I do not agree. There are enough buffer systems so that you can produce carbon dioxide at time A at location B, which you can reintroduce into the cycle at time D at location E.
That is correct, nevertheless, the interval between times A and D cannot be made arbitrarily long. One should remain several orders of magnitude below the time scale on which greenhouse gases significantly contribute to the warming of the Earth by increasing the accumulated amount of energy from solar radiation. Otherwise, the buffer is irrelevant for the goal of "climate protection."
If that were not the case, you would have to tie a plant around your belly that immediately converts the CO2 you exhale back into O2...
It is about the overall balance. The amount I exhale and burn here can just as well be sequestered in Brazil or New Zealand. Since we consider CO2 over the entire atmosphere when it comes to global warming, only a global balance makes sense.
The "simultaneous" in my reply to Karsten referred to a time scale that reflects climate changes.
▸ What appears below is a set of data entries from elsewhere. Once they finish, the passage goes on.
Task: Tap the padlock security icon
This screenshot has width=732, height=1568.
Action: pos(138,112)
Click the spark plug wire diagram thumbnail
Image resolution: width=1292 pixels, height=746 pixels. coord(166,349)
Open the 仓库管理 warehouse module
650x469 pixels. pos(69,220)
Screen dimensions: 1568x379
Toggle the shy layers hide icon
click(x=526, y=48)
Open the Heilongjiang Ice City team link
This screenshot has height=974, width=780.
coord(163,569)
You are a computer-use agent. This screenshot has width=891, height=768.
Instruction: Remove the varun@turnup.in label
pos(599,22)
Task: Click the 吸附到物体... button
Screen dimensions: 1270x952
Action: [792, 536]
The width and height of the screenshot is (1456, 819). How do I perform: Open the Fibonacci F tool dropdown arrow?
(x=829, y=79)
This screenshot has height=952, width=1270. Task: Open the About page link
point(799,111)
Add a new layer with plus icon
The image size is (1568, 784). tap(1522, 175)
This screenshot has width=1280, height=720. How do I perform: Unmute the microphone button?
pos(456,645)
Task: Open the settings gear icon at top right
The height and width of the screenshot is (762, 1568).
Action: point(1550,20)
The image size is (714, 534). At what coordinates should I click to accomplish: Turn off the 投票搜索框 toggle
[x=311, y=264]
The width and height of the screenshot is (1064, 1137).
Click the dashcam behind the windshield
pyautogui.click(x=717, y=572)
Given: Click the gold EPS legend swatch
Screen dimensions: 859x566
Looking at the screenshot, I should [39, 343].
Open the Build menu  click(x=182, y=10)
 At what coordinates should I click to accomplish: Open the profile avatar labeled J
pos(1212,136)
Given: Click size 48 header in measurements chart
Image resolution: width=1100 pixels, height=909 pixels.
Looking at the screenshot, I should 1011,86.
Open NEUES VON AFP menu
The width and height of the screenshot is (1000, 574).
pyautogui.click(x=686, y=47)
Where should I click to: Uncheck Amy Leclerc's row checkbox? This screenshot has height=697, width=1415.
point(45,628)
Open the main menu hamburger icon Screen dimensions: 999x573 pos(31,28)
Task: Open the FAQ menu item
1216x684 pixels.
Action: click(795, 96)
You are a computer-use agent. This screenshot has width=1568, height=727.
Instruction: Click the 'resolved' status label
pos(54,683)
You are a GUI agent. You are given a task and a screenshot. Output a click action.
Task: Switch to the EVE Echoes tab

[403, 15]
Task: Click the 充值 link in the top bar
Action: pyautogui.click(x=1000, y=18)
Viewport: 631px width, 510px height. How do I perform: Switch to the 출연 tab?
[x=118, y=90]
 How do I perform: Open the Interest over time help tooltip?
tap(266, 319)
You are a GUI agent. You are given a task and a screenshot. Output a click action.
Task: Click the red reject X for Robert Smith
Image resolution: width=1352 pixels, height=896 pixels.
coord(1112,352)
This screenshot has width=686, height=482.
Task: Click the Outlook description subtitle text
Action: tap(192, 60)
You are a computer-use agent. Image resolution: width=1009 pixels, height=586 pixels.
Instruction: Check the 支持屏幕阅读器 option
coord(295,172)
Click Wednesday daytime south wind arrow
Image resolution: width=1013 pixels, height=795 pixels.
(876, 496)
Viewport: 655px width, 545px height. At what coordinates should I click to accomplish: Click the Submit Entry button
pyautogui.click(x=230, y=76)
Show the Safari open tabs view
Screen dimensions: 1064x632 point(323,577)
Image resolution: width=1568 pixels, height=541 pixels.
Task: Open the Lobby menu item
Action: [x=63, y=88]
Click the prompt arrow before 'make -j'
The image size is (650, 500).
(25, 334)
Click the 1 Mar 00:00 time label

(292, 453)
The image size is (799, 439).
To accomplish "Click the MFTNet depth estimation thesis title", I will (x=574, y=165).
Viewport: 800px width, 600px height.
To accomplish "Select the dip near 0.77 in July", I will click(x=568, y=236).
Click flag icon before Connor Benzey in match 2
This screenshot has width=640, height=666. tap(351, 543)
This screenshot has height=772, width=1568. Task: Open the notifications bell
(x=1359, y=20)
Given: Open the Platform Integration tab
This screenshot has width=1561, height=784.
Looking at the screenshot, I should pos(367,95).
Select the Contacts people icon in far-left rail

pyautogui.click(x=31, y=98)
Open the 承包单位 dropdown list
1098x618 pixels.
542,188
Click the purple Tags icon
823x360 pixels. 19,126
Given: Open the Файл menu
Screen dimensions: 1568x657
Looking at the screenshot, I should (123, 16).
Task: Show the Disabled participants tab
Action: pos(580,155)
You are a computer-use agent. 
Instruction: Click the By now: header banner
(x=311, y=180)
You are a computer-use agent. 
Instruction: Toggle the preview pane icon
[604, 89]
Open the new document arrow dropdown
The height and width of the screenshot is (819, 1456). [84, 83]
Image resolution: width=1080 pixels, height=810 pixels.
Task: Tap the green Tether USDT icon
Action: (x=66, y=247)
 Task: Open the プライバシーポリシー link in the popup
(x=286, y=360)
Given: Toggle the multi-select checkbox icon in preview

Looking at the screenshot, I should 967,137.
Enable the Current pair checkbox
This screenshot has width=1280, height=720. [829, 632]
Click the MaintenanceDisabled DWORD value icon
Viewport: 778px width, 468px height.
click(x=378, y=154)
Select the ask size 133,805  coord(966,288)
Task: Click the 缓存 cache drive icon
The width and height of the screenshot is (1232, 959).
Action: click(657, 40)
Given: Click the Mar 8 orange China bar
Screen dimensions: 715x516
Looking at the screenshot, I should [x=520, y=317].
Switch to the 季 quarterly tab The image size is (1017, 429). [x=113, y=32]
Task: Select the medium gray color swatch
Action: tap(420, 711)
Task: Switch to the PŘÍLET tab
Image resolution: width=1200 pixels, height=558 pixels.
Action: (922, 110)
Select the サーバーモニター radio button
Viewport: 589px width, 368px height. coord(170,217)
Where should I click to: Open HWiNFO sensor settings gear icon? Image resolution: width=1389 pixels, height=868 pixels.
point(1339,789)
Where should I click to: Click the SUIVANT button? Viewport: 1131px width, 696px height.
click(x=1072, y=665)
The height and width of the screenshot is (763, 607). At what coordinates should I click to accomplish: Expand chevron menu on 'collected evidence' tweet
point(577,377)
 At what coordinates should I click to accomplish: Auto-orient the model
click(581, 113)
So not on the scale of seconds or days; I was unclear in my expression there.
Nevertheless, the argument of the balance cannot be applied generally over arbitrary time periods, because the millions of years between the formation and combustion of coal and oil do not do justice to the problem.
Plant growth can now absorb the x tons of CO2 that you (hopefully without NOX and particulate emissions) have emitted. On the way there, algae in the sea also absorb y tons of CO2, so you are even allowed to emit more, namely x + y tons...
Caution with the sea. It is such an effective CO2 sink that this is not compensated by algae – not even remotely.